A description of your dataset format, why you chose that format, and how you obtained the data
A short written justification on how you chose your data structure(s) for this project
A “results” section showing screenshots of your code execution (e.g., print outs in main()) that demonstrate each and every one of your features
An “analysis” section. For each of your features:
1. What pre-conditions are necessary for this feature to run? Are there any obvious edge cases?
2. What is the time complexity? Why?
3. What is the space complexity? Why?
Additionally, include a general “affordance analysis” of your software project. Answer:
1. Who benefits most from this software project? Who (if anyone) is left behind?
2. How does your software reinforce or challenge norms or power structures?
3. What ways (if any) may your software be used maliciously–i.e., what actions does your software afford?
4. Any other ethical reflections you would like to mention
A reflection section:
1. How long did this project take the group, overall? Did it align with your expectations?
2. How was this process? Did you stick with your original idea and proposed data structures, or did you make changes along the way? If you made changes, why?
3. Any feedback on the final project assignment itself?

Part II.D: Self & Peer evaluation

We want to make sure everyone is contributing equally in a group. Please fill out this Google form to detail your contributions and your teammate’s contributions of this project.
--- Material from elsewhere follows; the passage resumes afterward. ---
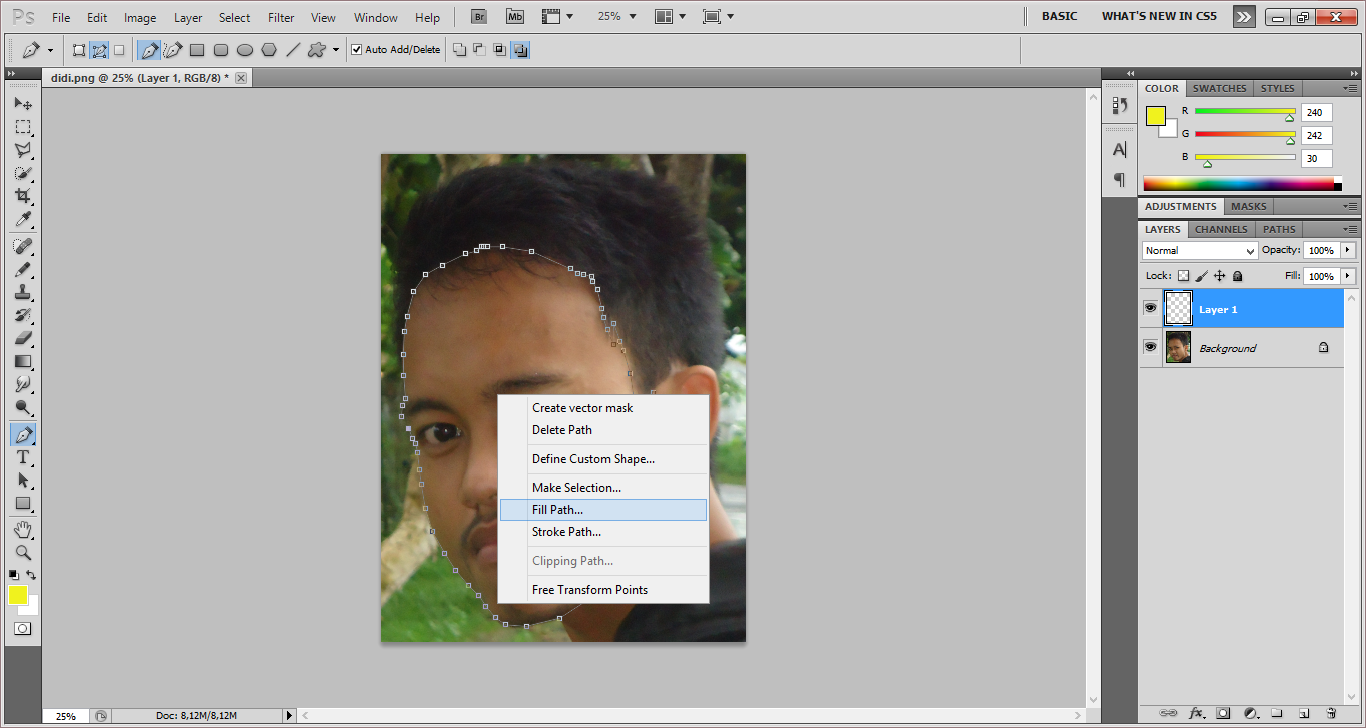
Task: Select the Hand tool
Action: pyautogui.click(x=22, y=529)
Part II assignment turn in

By Weds May 14 11:59pm on Gradescope, please turn in the following files:

Your PDF write up as detailed above
Your final dataset (if it contains sensitive data that can’t be included on Github)
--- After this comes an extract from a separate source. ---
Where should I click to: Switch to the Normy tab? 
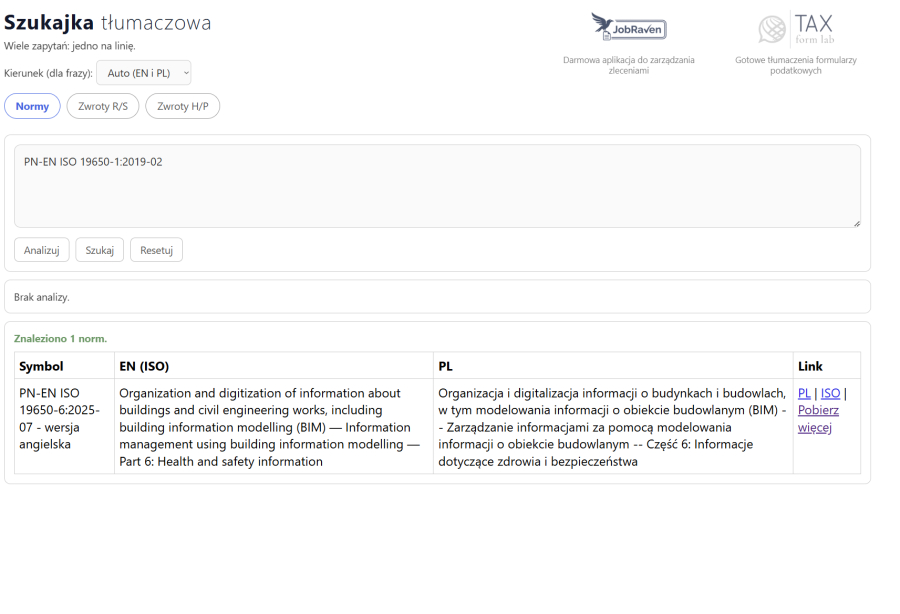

There’s no need to submit your code files because they will be downloaded from your Github repo that is linked on your PDF write up.

Grading details

I mentioned that you will get what grade you proposed in your contract, but I have discretion on the exact points inside the bucket. For instance, if the results of your algorithmic analysis or affordance analysis are incorrect, but otherwise your project was complete with 4+ features, you might get a 90 instead of a 95. If you coded 4 features, but one of them is buggy, then you really only completed 3 features, and your group would get something in the high B range. If some features were particularly impressive or compelling, but you only did 2 of them, you may get an 89 instead of an 85.

Additionally, not everyone in the same group is guaranteed to get the same grade. Your personal grade is affected by the results of the self and peer evaluation feedback form. Students who “pull more weight” will get higher grades than students who were reported to not have contributed as much.